Ex-Premier League defender Richard Rufus has been jailed after being found guilty of a £15m trading scam.

The 48-year-old, who spent his entire senior career at Charlton, conned friends and family members into handing him money while claiming to be a successful foreign exchange trader and promising returns of up to 60% per year.

He boasted of making 'colossal sums' and pretended that stars like Manchester United legend Rio Ferdinand were already on board to tempt his victims to invest in what he convinced them was a 'low-risk' scheme.

It's understood he used £7m of the total £15m to pay back investors in a pyramid scheme, while spending around £2m on himself. This meant Rufus was able to maintain a swanky footballer lifestyle long after he was forced to retire in 2004.

The Londoner was found guilty after a trial at Southwark Crown Court in December of fraud, money laundering and carrying out a regulated activity without authorisation.

Today (Thursday) he was jailed for seven and a half years. He will be released from prison no later than halfway through the sentence and serve the rest on licence.

Sentencing today, Judge Dafna Spiro told him: "The victims of this fraud are haunted by your actions.

"The people who invested did so in good faith, they believed your spiel because they thought you were the real deal. You were robbing Peter to pay Paul. You were living a lie at the expense of others."

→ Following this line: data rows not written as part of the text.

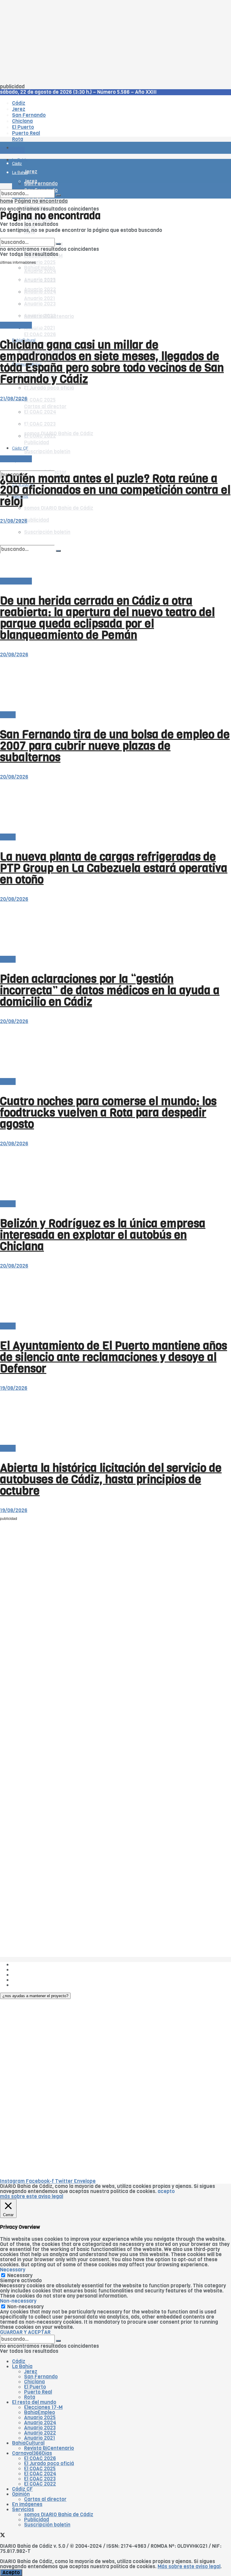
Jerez (30, 2371)
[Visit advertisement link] (15, 165)
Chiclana (34, 2381)
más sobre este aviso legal (31, 2196)
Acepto (11, 2572)
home (6, 201)
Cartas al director (45, 2499)
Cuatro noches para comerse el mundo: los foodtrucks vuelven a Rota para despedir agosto (108, 1112)
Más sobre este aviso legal (189, 2566)
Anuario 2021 (39, 2438)
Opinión (21, 2494)
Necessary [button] (12, 2269)
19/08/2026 (13, 1388)
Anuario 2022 (40, 2432)
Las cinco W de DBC (35, 1969)
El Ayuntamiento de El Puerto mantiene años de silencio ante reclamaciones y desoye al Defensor (113, 1357)
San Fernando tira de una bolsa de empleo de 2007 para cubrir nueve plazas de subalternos (115, 746)
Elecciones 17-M (43, 2407)
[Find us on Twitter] (2, 465)
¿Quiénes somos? (33, 1964)
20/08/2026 (14, 654)
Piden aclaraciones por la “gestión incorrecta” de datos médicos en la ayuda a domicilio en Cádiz (110, 990)
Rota (29, 2397)
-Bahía (8, 714)
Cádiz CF (20, 388)
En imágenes (27, 2504)
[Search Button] (58, 195)
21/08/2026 (13, 398)
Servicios (23, 2509)
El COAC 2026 (40, 334)
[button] (35, 1996)
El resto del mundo (28, 235)
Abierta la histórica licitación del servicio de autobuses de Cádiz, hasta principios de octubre (111, 1479)
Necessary (19, 2275)
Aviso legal (24, 1979)
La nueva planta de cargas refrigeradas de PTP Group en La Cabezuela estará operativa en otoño (113, 868)
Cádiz (18, 2361)
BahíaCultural (28, 2443)
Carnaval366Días (32, 2453)
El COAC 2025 (40, 399)
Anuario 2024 (40, 2422)
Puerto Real (38, 2392)
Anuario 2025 (40, 262)
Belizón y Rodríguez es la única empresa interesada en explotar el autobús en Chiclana (102, 1235)
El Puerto (35, 2386)
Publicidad (36, 520)
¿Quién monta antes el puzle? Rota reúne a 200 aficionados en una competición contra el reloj (115, 490)
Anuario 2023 (40, 2427)
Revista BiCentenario (49, 2448)
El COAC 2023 (40, 2478)
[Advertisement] (115, 42)
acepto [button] (166, 2191)
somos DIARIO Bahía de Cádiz (58, 508)
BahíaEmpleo (39, 2412)
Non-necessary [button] (18, 2301)
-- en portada (16, 325)
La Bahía (22, 2366)
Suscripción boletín (47, 2524)
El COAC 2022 (40, 2483)
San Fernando (41, 2376)
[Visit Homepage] (62, 131)
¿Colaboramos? (30, 1985)
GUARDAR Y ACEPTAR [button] (25, 2332)
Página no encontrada (41, 201)
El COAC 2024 (40, 2473)
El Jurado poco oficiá (49, 387)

The court heard Rufus had been living in a plush five-bedroom home on a private estate in leafy Purley, South London, spending £700,000 over five years on mortgages and loans and £200,000 to lease luxury cars.

Lucy Organ, prosecuting, said: "He scammed friends, family and associates out of millions of pounds by pretending he was able to offer a low-risk investment in the foreign exchange market.

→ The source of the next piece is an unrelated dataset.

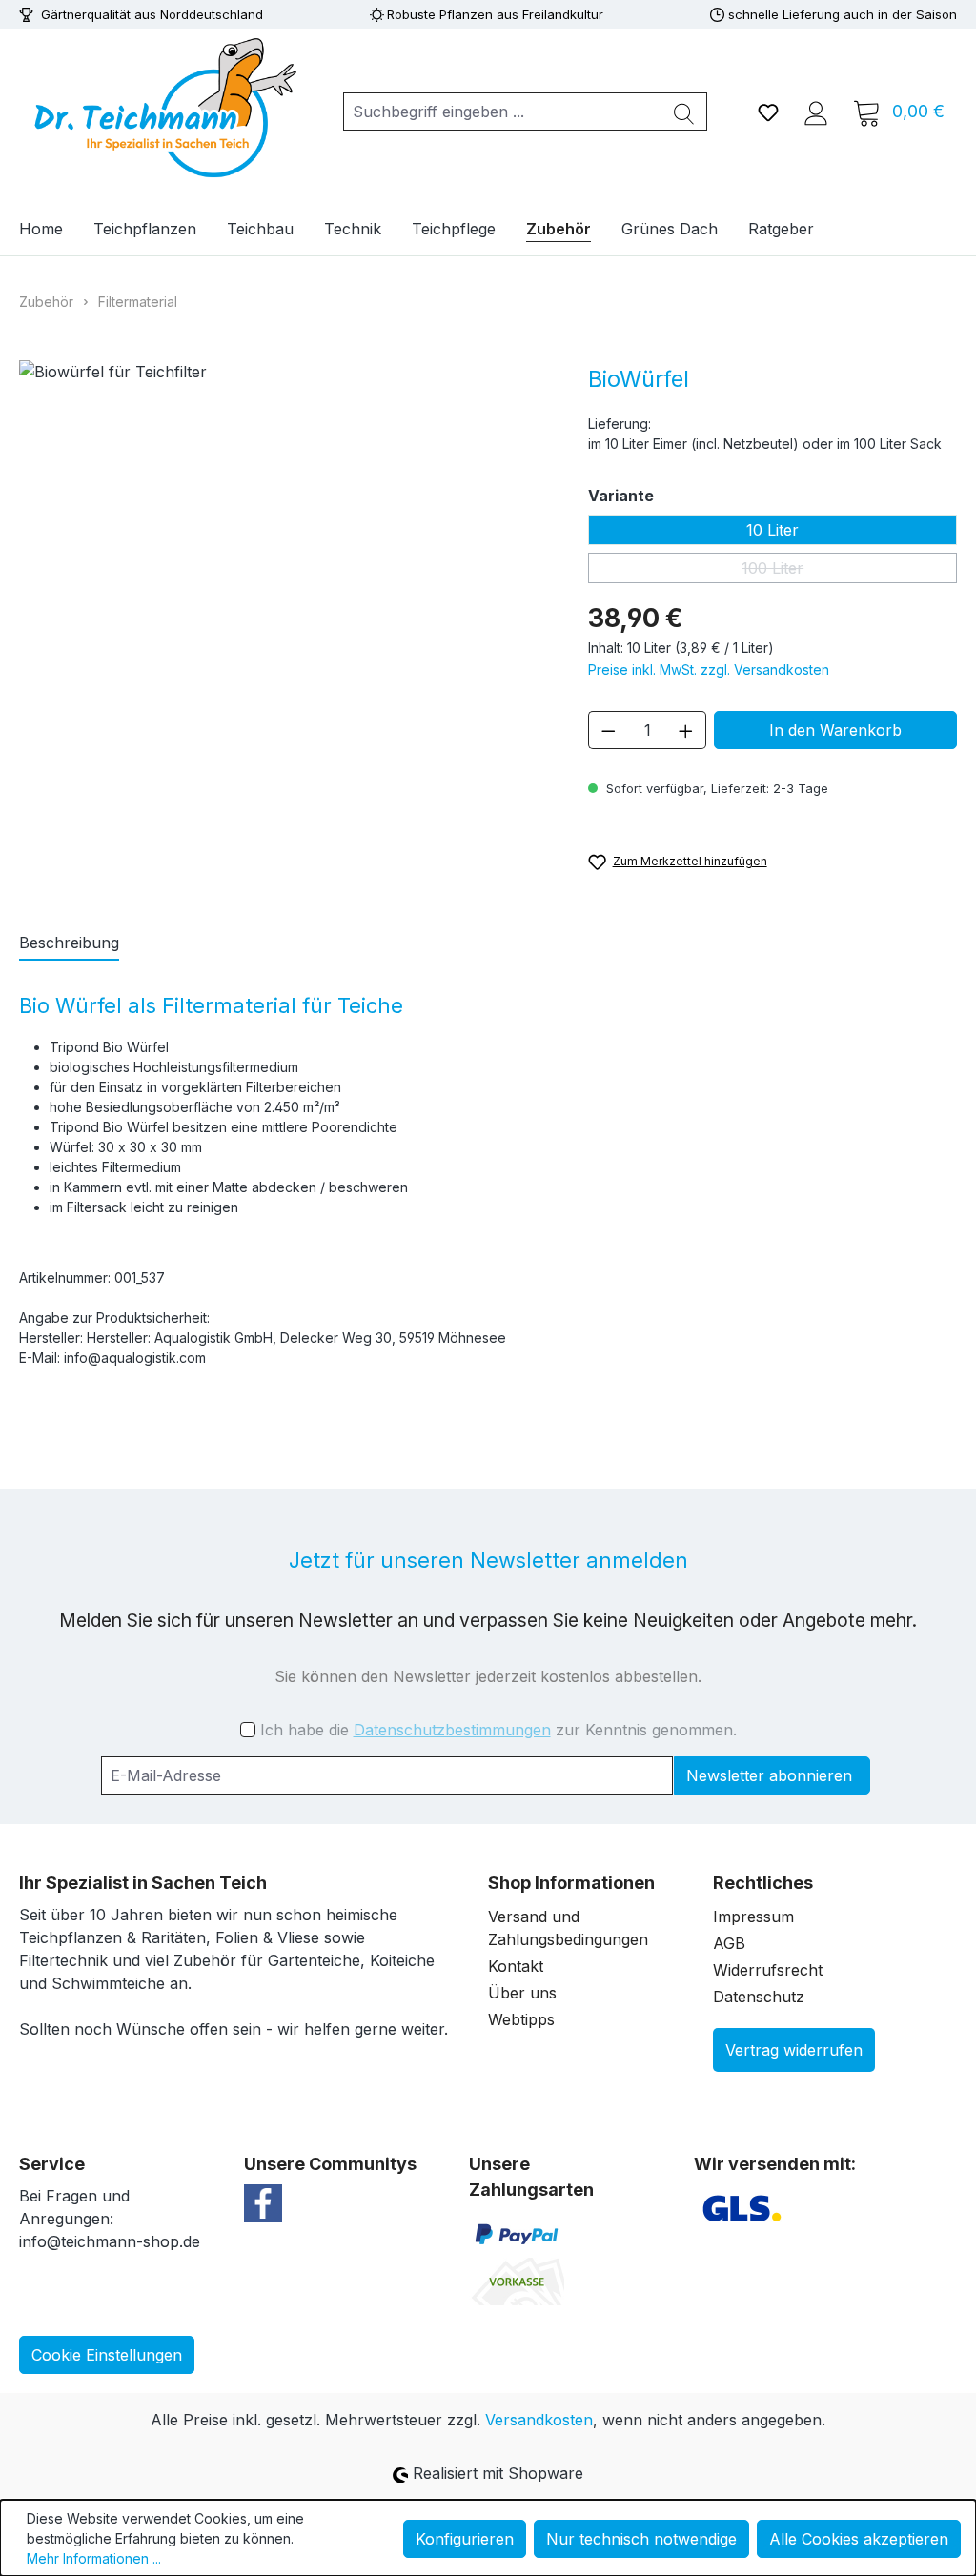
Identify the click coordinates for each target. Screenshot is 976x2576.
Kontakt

"He claimed he had significant success with his strategy in the past. Mr Rufus took over £15million in total. He traded some of it, as I have said, losing vast amounts, but that wasn't the end of the fraud.

"Of that money, about £2m he never even transferred to foreign exchange trading accounts. He used this money partly to prop up the losses that his scams were making.

"Making payments back to other investors to continue the pretence that they were making a good investment, a so-called 'pyramid scheme' and partly simply for his own benefit, treating the money he received from investors as his own."

Rufus made his Charlton debut in 1993 and made just under 300 appearances for the club before being forced into retirement aged just 29 following a string of knee injuries.

He also earned six England Under-21 caps during his career, and in 2013 he was inducted into the Charlton Athletic Hall of Fame.